Hi, sorry I haven’t updated in a while. There’s a certain way that I want to write my blog, in a structured way, taking elements of my life and analyzing them and writing about them in a way that it sort of makes sense. Basically I’ve tried to write about my life as if someone was actually writing it, like a piece of fiction. And I’ve enjoyed what I have done so far. But it’s made me realize that the connections and themes that I’ve written about regarding my life are just that - stuff that I have written, stuff that I have made up, that may or may not actually be occurring. And I’ve started to analyze stuff as it happens and think, “oh, I could use that, in my blog.” And you know what?
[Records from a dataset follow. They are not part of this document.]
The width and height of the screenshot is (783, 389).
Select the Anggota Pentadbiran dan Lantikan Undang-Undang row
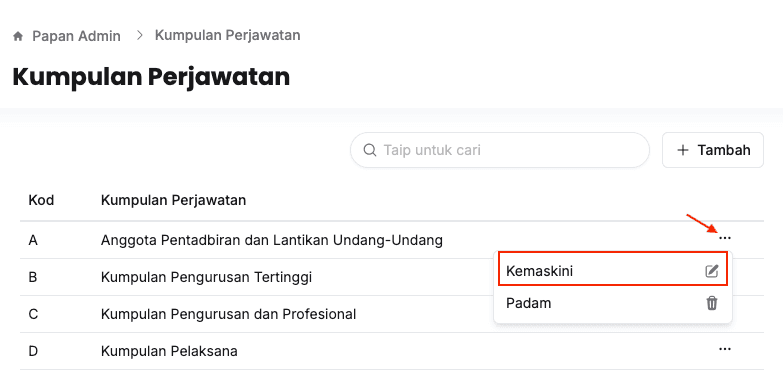(392, 240)
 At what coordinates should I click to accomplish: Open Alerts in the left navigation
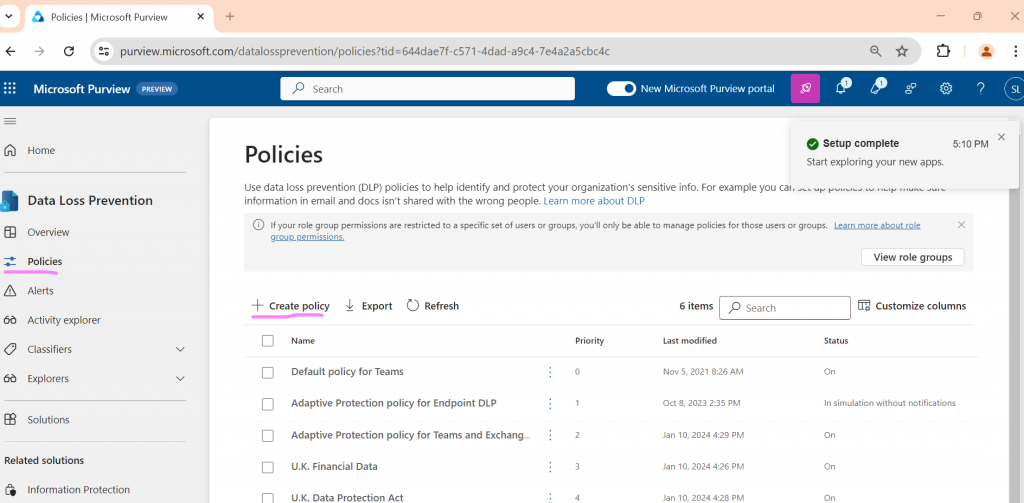pyautogui.click(x=40, y=291)
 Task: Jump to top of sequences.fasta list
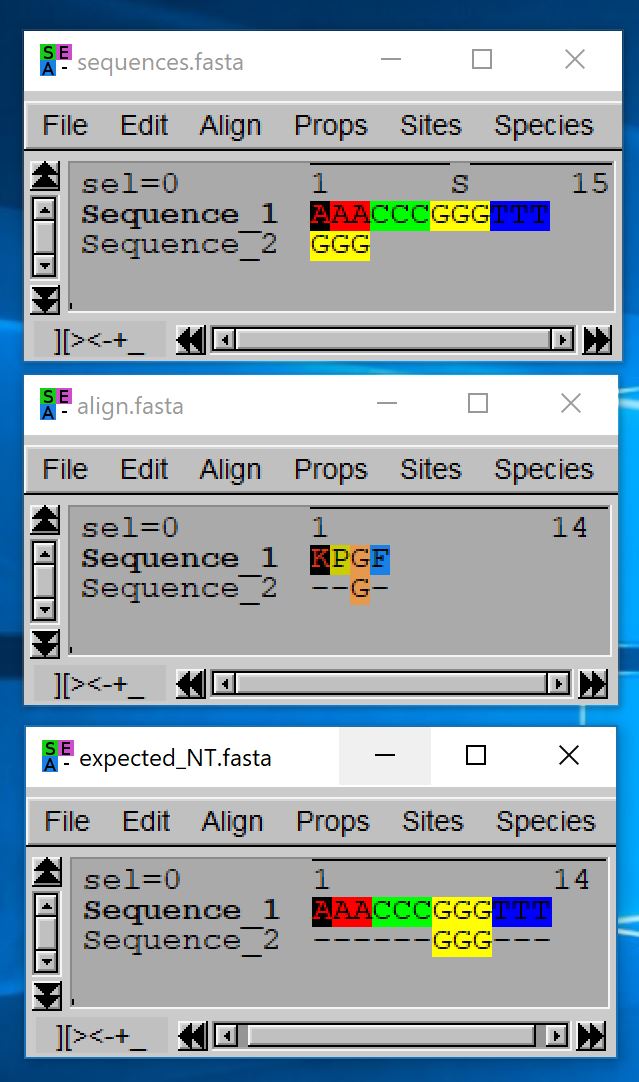click(45, 177)
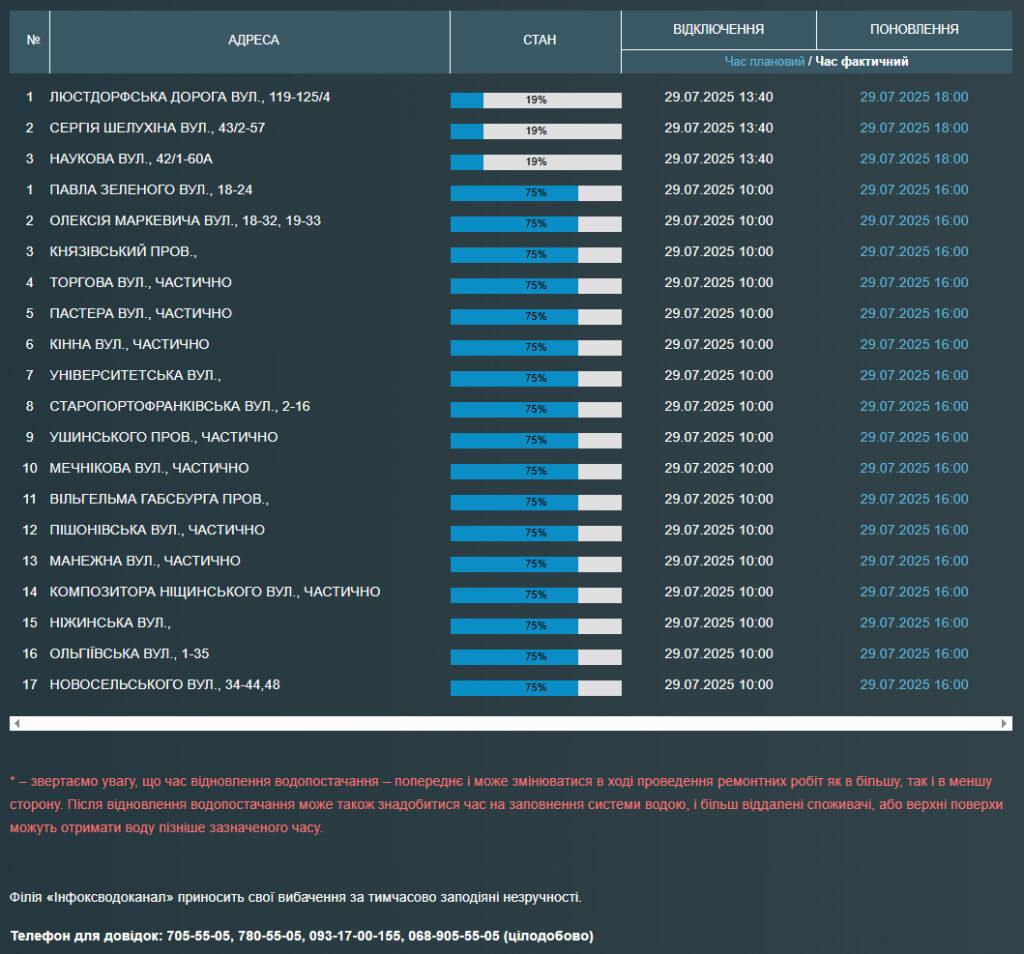This screenshot has width=1024, height=954.
Task: Click restoration time for Новосельського вул.
Action: (x=914, y=684)
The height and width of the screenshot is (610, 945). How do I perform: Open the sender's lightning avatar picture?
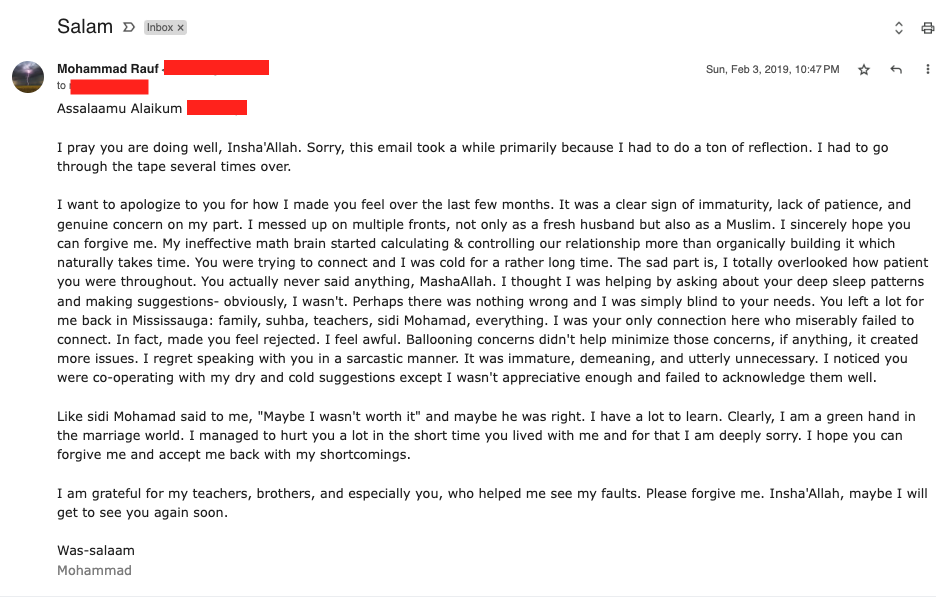pos(28,77)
It’s exhausting pretending your life is like a movie.

Things didn’t work out with A, basically. I thought we had a connection, and I wrote that huge entry expounding on that connection. But I guess he didn’t think so. So I’m thinking I want to not be so quick to write about what’s going on currently in my life, and expand more about things I’ve already had a chance to think about. There’s a freshness to an entry that’s posted a day or two after the fact, but I think I also run the risk of becoming inauthentic. I don’t want to get to a place where I make up feelings or situations just so I have better “flow” to my writing (although I suppose it would add an air of mystery to what is true and what isn’t!). There’s things I still need to write about, but I’m just going to take a break and let things simmer in my head for now. I’ll try to update with the “A Morioka for All Seasons” category though, eventually.

At the end of this month though, I’ll have written about every single day of the past year in my little secret diary. I don’t want it to be like Kyoto, where if I didn’t write it in my blog I didn’t write about it at all, because I’ve forgotten too much. It’s so important to me to know what I was really feeling at a certain time, because when I go back and think about it, I almost always think about it in a more rational way, and I lose the rawness of that emotion. It’s not something I want to show to anyone, but it’s something I need to remember. And then hopefully…I can use those words for something more polished, like this blog. We’ll see.